ILHA RESTRIGE EXPANSÃO

Plano de Manejo de Fernando de Noronha proíbe novas pousadas em zona de produção

Vista aérea da ilha de Fernando de Noronha com áreas verdes e construções.
Revisão do Plano de Manejo reforça controle da ocupação em Fernando de Noronha.

Decisão do ICMBio visa proteger áreas de produção rural e limitar o crescimento de empreendimentos turísticos.
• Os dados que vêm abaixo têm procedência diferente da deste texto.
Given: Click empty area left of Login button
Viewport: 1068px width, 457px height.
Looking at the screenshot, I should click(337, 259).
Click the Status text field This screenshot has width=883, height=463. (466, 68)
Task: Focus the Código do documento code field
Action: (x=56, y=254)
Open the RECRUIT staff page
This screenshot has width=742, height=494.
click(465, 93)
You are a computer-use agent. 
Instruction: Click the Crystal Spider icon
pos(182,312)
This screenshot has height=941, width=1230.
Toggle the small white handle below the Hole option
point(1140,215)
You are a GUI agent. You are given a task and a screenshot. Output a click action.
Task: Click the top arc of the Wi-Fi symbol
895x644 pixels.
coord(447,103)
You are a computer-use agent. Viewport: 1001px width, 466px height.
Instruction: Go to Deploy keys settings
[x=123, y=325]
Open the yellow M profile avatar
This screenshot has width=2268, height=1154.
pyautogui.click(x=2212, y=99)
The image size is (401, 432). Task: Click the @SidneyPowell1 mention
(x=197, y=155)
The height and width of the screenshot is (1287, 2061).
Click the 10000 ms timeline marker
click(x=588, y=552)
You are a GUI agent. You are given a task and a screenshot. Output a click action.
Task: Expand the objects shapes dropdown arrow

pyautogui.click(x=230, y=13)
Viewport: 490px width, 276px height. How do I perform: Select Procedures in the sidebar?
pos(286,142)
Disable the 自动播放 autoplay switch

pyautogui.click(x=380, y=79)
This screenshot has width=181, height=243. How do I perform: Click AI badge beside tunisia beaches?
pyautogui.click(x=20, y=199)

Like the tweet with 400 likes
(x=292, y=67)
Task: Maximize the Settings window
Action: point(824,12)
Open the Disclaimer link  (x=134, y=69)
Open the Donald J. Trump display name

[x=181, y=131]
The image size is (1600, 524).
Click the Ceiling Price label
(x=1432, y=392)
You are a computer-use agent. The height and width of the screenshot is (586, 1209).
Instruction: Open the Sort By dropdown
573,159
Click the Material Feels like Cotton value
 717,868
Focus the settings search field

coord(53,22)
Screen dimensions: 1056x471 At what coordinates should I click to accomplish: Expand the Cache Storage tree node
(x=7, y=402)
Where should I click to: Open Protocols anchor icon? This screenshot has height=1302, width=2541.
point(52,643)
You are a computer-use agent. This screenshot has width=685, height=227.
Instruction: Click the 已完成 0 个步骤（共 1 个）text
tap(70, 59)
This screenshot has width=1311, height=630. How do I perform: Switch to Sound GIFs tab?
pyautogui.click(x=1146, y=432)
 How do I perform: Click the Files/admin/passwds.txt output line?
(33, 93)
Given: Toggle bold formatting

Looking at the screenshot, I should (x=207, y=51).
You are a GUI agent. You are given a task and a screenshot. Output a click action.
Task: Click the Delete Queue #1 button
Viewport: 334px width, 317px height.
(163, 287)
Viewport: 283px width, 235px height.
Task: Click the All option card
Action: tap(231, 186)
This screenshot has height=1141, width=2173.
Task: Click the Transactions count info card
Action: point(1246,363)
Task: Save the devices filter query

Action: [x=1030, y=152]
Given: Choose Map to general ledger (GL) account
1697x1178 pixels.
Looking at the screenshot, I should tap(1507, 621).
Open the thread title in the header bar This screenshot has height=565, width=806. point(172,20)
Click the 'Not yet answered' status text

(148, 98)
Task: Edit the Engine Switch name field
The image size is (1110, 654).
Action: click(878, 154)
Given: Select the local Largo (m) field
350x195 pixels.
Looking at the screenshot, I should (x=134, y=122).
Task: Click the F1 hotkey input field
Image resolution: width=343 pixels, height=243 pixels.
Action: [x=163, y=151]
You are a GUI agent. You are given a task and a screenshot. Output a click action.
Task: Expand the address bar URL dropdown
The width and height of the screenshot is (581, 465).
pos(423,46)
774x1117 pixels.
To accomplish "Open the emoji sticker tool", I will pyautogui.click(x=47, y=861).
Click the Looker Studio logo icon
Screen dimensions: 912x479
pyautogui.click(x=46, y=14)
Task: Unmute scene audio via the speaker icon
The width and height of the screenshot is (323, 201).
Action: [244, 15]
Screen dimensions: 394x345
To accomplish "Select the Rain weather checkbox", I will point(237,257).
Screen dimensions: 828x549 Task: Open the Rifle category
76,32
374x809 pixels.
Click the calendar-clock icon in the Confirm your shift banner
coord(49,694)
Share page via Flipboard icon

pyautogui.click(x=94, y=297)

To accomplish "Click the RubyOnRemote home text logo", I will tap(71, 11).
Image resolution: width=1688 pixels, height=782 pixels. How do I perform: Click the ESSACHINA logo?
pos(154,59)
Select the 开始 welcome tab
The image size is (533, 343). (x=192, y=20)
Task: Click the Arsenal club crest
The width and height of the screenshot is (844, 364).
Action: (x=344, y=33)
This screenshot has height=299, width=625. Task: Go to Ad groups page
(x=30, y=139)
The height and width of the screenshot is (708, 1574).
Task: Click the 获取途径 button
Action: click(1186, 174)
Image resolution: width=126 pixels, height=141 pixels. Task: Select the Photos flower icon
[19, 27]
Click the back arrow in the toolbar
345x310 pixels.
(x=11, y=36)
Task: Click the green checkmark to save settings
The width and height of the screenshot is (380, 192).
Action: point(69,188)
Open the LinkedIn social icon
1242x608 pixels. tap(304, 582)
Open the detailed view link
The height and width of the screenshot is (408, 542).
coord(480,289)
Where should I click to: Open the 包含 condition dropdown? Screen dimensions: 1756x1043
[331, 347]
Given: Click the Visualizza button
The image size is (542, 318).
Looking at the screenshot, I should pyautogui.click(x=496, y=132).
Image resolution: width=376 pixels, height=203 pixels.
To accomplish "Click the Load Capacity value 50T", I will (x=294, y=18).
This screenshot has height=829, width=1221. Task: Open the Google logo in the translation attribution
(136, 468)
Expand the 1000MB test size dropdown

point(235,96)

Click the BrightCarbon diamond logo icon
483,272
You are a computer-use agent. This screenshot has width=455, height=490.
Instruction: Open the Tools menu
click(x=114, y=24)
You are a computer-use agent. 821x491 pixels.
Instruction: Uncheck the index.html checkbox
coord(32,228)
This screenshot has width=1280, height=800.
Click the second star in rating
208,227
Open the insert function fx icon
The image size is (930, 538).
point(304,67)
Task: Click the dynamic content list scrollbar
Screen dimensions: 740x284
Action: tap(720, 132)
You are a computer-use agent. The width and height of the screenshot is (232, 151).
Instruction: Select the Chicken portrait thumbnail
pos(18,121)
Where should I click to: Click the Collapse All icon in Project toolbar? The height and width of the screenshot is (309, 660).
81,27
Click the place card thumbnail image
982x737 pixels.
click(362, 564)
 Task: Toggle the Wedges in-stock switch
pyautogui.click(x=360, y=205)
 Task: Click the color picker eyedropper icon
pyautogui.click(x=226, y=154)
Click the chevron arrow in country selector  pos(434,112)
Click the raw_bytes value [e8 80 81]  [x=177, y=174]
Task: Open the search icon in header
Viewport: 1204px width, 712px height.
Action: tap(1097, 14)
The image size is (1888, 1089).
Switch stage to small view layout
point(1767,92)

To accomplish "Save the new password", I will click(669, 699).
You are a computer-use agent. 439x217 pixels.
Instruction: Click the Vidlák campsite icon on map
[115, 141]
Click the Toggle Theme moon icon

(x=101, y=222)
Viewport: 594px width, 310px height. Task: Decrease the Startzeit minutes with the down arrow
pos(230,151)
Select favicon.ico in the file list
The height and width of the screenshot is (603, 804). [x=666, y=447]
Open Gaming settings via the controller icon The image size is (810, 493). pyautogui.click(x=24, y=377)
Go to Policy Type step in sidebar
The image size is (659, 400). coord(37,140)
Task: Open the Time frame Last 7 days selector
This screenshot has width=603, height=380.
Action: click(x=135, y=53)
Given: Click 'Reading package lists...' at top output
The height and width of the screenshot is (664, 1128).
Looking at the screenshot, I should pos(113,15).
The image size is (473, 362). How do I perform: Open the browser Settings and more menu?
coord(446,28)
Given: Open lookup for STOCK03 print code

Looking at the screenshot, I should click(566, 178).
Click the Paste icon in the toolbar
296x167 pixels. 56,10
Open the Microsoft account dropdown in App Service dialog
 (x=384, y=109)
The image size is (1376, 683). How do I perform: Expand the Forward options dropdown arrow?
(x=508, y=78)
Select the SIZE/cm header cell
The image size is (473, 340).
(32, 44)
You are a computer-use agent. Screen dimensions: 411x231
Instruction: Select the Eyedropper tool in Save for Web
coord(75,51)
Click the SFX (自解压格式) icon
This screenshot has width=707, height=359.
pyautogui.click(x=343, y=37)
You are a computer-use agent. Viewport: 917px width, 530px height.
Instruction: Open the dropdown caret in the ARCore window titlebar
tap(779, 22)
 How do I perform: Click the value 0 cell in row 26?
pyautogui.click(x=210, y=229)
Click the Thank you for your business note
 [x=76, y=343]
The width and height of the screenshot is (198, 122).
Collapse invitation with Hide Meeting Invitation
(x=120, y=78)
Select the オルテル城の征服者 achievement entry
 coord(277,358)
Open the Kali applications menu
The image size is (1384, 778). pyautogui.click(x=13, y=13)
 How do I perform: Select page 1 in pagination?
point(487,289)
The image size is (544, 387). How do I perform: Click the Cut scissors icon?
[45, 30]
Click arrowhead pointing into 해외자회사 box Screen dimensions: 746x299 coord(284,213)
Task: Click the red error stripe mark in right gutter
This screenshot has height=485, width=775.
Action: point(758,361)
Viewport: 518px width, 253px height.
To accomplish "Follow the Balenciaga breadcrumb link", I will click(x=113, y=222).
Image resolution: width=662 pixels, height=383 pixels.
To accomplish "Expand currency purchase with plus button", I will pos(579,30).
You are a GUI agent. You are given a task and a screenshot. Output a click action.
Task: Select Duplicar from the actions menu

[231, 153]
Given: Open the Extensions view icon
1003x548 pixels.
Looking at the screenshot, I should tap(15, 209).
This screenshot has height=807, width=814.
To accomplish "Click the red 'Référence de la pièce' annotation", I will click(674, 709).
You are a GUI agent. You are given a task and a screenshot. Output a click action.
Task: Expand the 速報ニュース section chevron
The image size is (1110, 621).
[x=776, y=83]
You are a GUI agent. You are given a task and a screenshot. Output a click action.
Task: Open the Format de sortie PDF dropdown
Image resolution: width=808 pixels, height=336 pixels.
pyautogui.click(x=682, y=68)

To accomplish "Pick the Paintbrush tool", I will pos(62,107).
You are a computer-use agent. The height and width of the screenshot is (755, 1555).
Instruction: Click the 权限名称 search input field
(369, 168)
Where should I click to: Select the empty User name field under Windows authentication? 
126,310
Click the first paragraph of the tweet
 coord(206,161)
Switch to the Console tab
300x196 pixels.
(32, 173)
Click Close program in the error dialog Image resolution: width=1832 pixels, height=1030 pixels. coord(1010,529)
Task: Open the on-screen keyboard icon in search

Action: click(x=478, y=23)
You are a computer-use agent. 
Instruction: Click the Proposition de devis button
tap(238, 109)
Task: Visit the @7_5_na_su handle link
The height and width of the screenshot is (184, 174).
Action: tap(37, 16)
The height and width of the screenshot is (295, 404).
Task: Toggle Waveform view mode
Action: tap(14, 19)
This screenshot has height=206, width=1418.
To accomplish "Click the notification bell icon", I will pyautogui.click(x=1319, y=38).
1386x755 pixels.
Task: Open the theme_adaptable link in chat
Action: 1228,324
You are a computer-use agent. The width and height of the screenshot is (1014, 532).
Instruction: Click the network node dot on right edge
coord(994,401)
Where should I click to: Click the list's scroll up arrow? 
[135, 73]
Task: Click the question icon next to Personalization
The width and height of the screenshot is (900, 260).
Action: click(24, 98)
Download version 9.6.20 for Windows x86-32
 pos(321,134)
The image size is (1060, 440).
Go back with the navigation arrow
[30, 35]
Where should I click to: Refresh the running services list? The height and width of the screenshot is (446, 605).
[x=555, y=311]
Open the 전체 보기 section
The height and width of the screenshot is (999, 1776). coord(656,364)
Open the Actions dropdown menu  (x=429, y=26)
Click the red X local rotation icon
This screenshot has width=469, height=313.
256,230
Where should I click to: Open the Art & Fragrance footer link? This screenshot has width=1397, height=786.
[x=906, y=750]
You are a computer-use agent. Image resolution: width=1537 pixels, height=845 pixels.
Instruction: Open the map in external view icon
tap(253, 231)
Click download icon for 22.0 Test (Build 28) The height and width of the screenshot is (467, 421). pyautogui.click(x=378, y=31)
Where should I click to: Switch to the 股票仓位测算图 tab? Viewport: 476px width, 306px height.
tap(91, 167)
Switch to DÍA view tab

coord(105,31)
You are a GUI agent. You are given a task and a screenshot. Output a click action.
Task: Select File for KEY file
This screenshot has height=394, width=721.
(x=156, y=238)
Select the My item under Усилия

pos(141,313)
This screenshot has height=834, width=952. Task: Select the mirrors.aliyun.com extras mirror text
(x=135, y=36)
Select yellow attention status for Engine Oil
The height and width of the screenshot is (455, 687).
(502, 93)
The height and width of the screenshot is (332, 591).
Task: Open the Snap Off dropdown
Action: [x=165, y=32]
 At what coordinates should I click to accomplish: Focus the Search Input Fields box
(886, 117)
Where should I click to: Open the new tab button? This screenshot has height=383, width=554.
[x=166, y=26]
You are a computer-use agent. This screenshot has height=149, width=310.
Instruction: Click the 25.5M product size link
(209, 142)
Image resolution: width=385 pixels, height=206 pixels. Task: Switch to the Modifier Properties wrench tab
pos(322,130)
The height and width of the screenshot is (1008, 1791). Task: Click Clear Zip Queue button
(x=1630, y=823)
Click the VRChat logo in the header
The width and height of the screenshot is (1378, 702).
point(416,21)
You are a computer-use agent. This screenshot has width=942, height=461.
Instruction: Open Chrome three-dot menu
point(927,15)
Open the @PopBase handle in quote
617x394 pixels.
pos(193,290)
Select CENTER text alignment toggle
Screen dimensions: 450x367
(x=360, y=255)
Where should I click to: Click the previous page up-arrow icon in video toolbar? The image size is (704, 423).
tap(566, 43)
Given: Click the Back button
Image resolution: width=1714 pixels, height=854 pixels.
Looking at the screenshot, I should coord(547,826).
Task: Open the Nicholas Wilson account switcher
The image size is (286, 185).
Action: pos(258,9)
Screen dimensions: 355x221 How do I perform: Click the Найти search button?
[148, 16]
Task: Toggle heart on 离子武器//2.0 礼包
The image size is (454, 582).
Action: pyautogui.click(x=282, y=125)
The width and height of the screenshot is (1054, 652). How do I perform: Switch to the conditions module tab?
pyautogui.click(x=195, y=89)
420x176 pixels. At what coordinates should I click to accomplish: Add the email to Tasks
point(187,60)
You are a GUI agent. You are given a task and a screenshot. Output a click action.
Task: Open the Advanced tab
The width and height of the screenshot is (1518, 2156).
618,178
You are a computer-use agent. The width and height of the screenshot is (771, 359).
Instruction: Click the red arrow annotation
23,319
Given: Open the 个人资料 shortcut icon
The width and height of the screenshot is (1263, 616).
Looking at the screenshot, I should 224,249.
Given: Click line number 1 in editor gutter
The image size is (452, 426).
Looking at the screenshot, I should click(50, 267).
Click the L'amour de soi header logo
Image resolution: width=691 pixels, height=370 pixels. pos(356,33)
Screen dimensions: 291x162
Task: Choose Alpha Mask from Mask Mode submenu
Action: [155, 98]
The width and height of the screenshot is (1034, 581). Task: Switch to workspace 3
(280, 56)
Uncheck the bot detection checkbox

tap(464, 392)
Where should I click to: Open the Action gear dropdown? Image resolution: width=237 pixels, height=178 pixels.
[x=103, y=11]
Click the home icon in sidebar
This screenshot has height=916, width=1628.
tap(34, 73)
Novas regras valem a partir de julho.

A revisão do Plano de Manejo da Área de Proteção Ambiental (APA) de Fernando de Noronha, definida pelo Instituto Chico Mendes de Conservação e Biodiversidade (ICMBio), estabeleceu um novo limite para a expansão imobiliária na ilha. A partir de julho de 2026, a construção de novas pousadas, restaurantes e outros empreendimentos turísticos será proibida na chamada zona de produção. A medida busca garantir a proteção das atividades rurais e conter a pressão por mais ocupação em áreas ainda preservadas.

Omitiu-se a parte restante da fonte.